1 fresh turkey (12 to 24 lb.)
1 turkey size Reynolds or other brand oven cooking bag
1 tablespoon garlic powder,
1 teaspoon sage – optional
1/2 teaspoon thyme –optional
salt and pepper
2 onions; 2 parsnips; 2 carrots;2 stocks celery
3 to 4 large cloves garlic
several sprigs dried sage
First, always try to purchase a natural turkey, which has not been injected with unhealthy fats and chemical tenderizers. Also, remember fresh is always best!
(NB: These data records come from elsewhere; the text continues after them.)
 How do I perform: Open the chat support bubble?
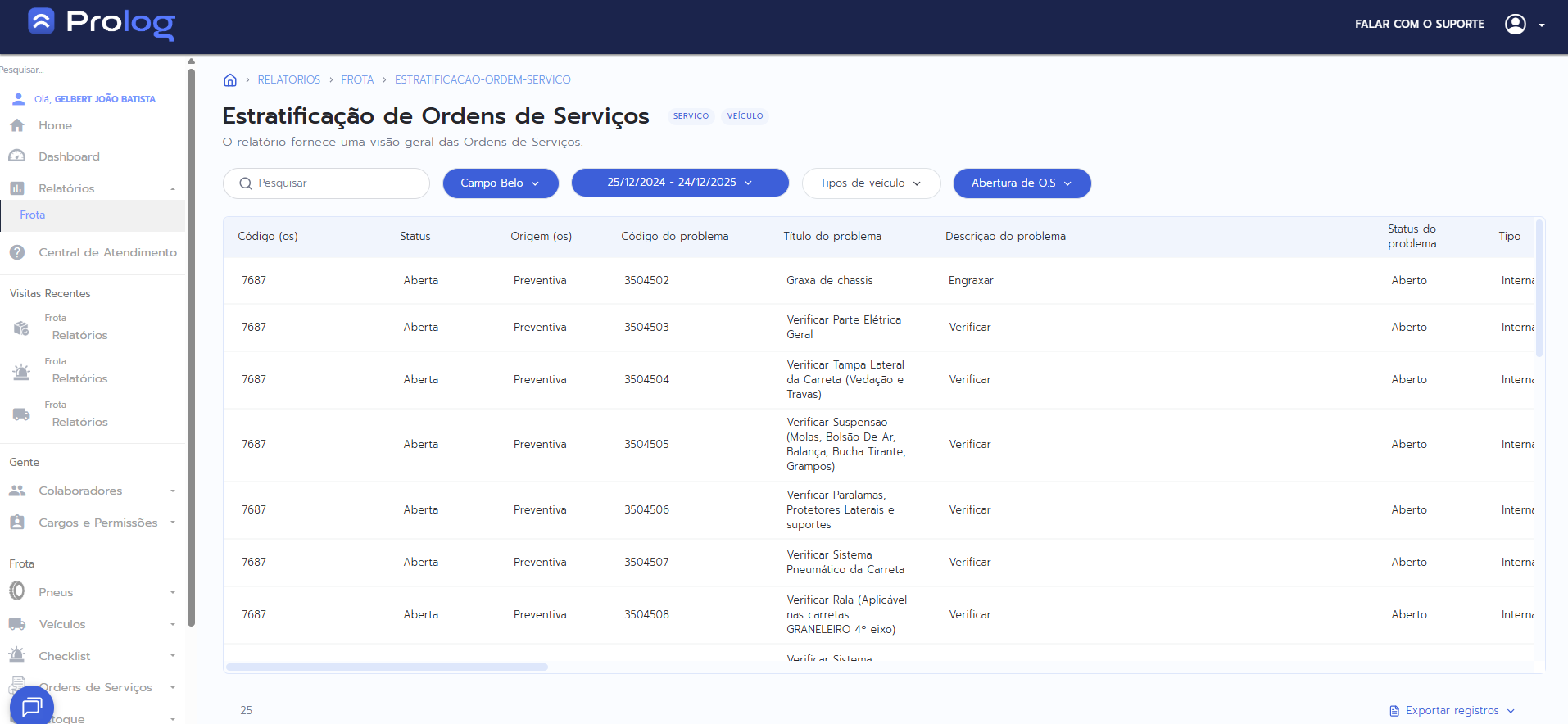(32, 706)
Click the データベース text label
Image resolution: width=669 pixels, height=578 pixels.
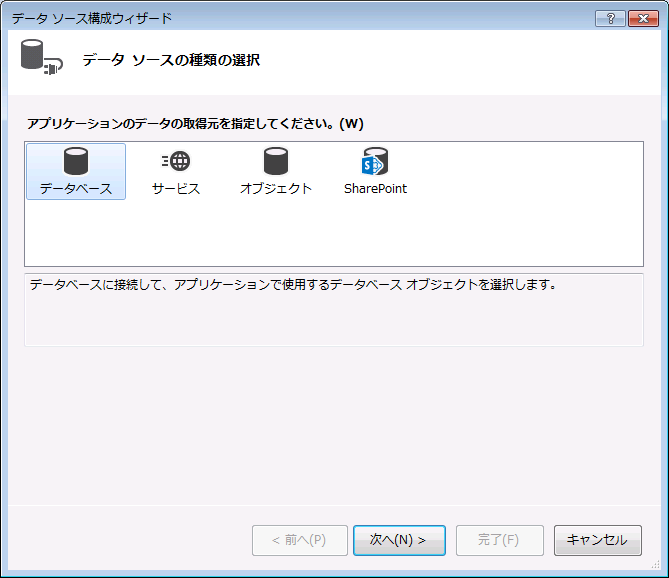click(x=76, y=188)
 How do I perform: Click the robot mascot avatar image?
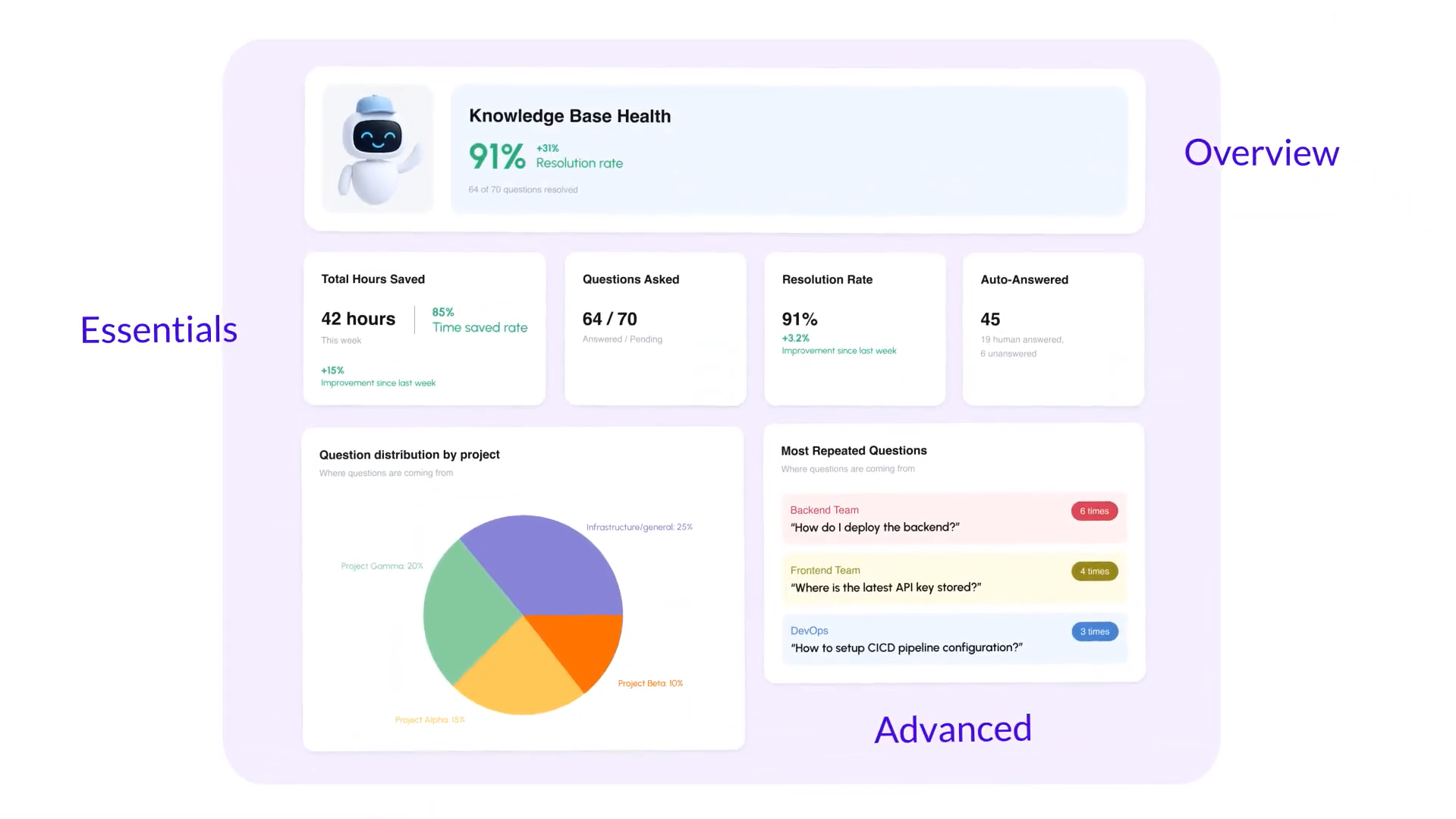tap(377, 149)
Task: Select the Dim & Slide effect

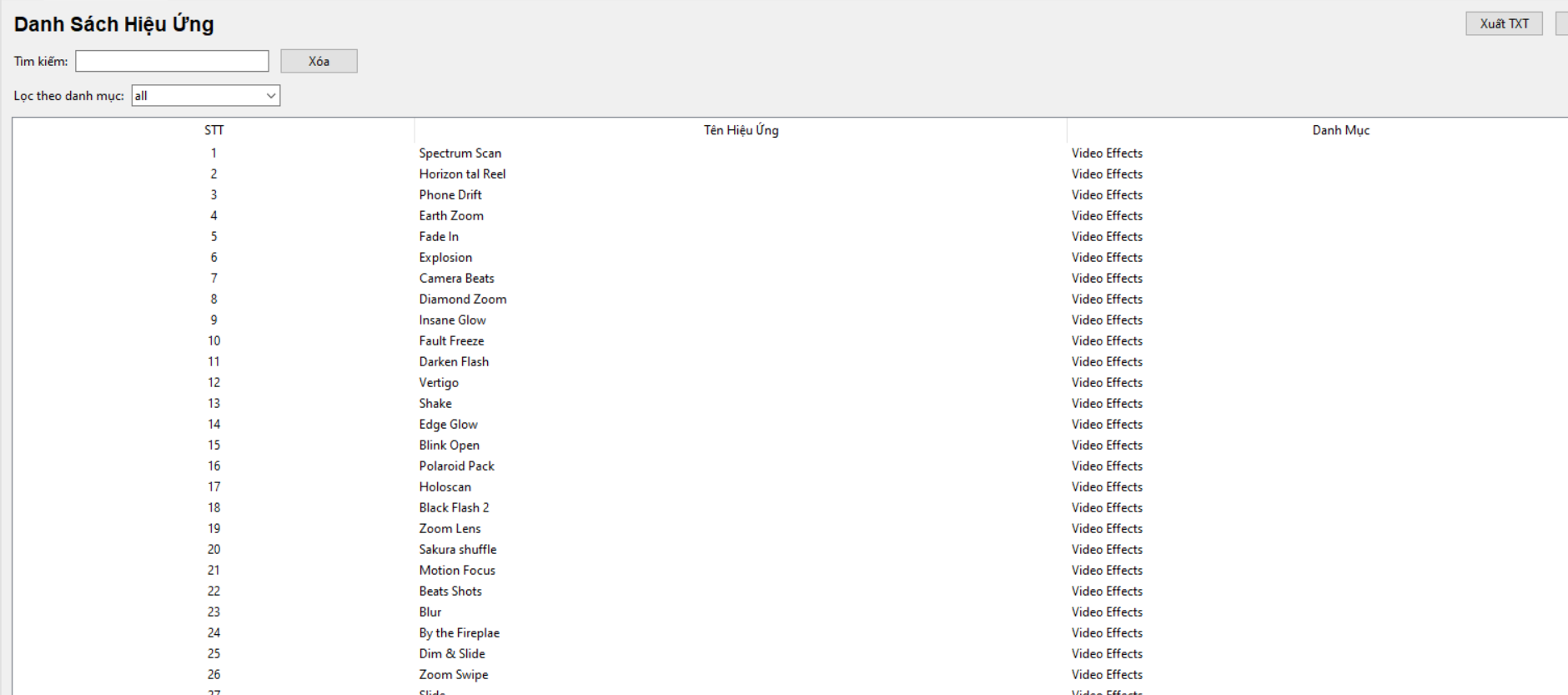Action: click(x=451, y=654)
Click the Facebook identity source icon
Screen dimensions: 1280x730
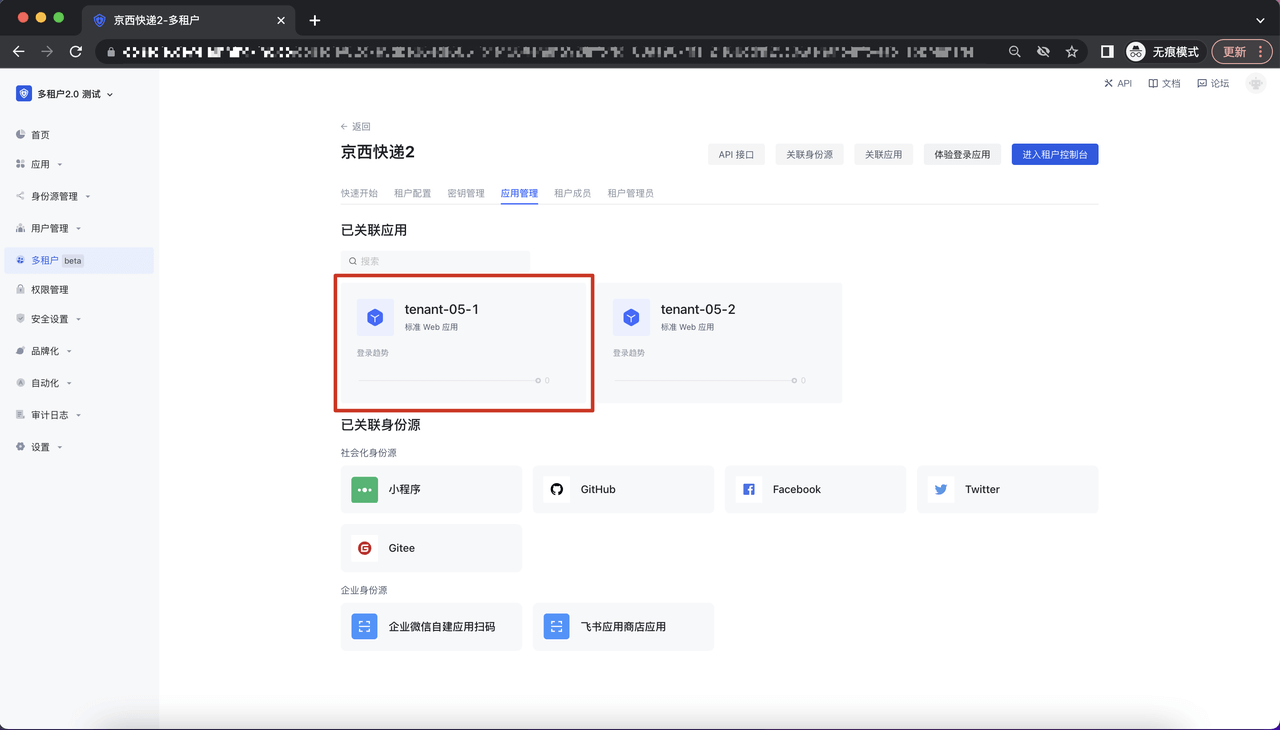[x=748, y=489]
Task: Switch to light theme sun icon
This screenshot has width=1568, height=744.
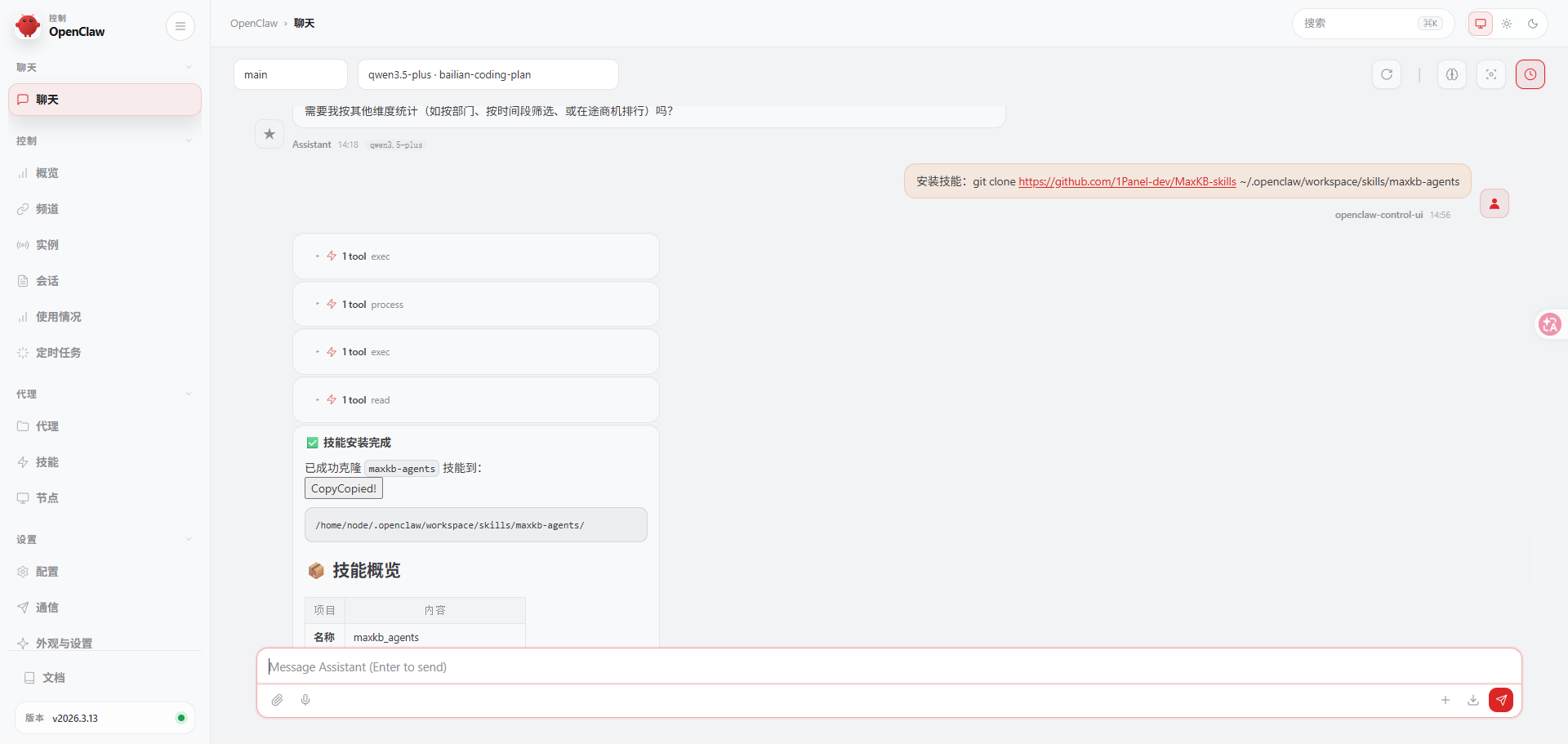Action: pos(1507,24)
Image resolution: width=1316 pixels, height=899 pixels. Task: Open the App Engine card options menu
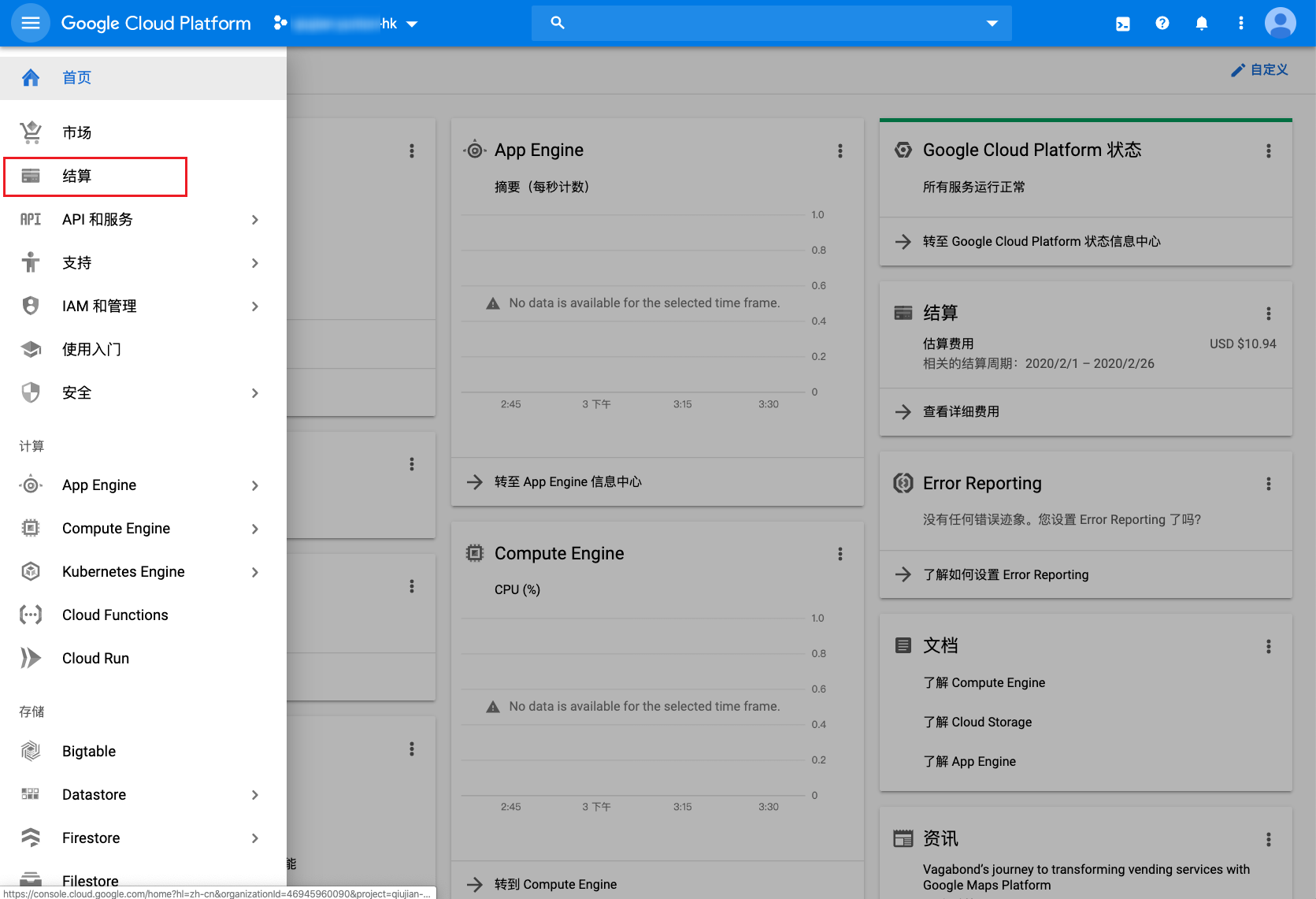tap(840, 150)
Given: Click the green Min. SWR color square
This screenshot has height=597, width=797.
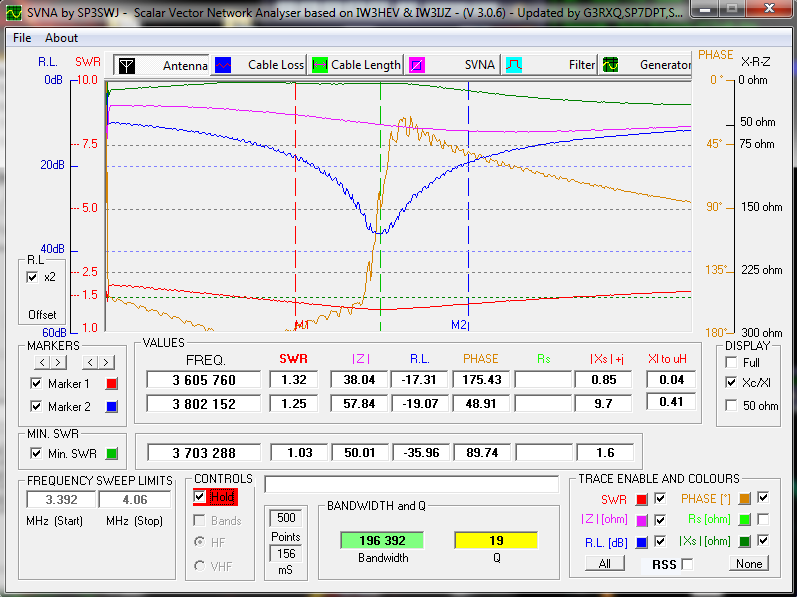Looking at the screenshot, I should (111, 453).
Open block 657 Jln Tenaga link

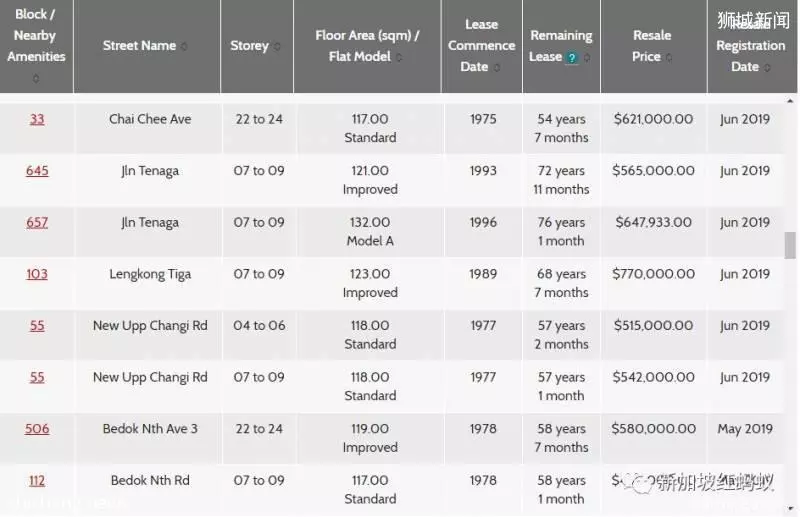tap(37, 223)
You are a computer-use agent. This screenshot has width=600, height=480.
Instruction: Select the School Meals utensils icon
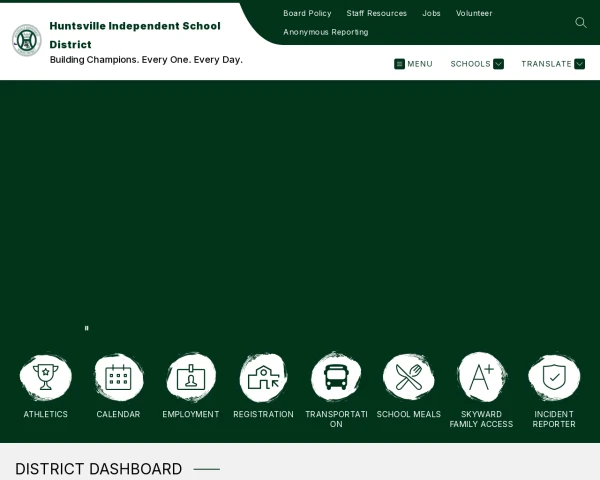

There are many ways to roast a turkey, uncovered, under foil, upside down, etc. I have found that the best way to achieve a moist and tender turkey is to roast it unstuffed in an oven cooking bag. Stuffing acts like a sponge by sucking the juices out of the meat. Baking the stuffing separate from the turkey is also healthier. Stuffing baked inside a turkey absorbs excess fat. It’s much better to allow the natural juices to collect in the drippings where they can be degreased before being used to prepare the gravy.
1. Cut vegetables into large chunks and set aside. Remove giblets rinse and set aside.* Rinse and pat turkey dry inside and out. Rub garlic powder, herbs, salt and pepper into skin. Place vegetables and sage sprigs inside of turkey and/or surrounding it.
2. Following package instructions, prepare oven bag. Place turkey inside bag and set on rack in roasting pan. Close bag; cut 6 1/2-inch slits in top of bag. Insert thermometer into thickest part of leg between thigh and breast. Place on middle rack of preheated 350º F. oven.
3. Following oven cooking bag instructions, roast turkey for recommended time depending on size or until thermometer reads 175º F – 180º F. Remove turkey from oven. Make 2 to 3 small slits in bottom of bag to allow drippings to drain into pan. Remove rack from pan, setting turkey aside to rest 20 to 30 minutes before carving. Degrease Roasting Pan Drippings and prepare gravy while turkey is resting.
Yield: Each 4-oz. serving of light meat contains approximately 170 calories; 3.7grams total fat; 78 milligrams cholesterol; 0 carbohydrates; 0 fiber; 34 grams protein; 73 milligrams sodium.
Yield: Each 4-oz. serving of dark meat contains approximately 212 calories; 8 grams total fat; 96 milligrams cholesterol; 0 carbohydrates; 0 fiber; 32 grams protein; 90 milligrams sodium.
*Cooks Note: Giblets can be placed in a 2 quart sauce pan with 4 cups water plus 2 teaspoon chicken base, ½ teaspoons sage, teaspoon garlic powder, ½ teaspoon poultry seasoning, pepper, 2 cloves garlic and some of the vegetables used to stuff the turkey ,i.e. turnip, carrot, onion, etc. Simmer stock for 2 to 4 hours. Remove giblets and strain stock through sieve. Discard vegetables, cut giblets up for stuffing or gravy if desired and use stock to for gravy or to moisten stuffing.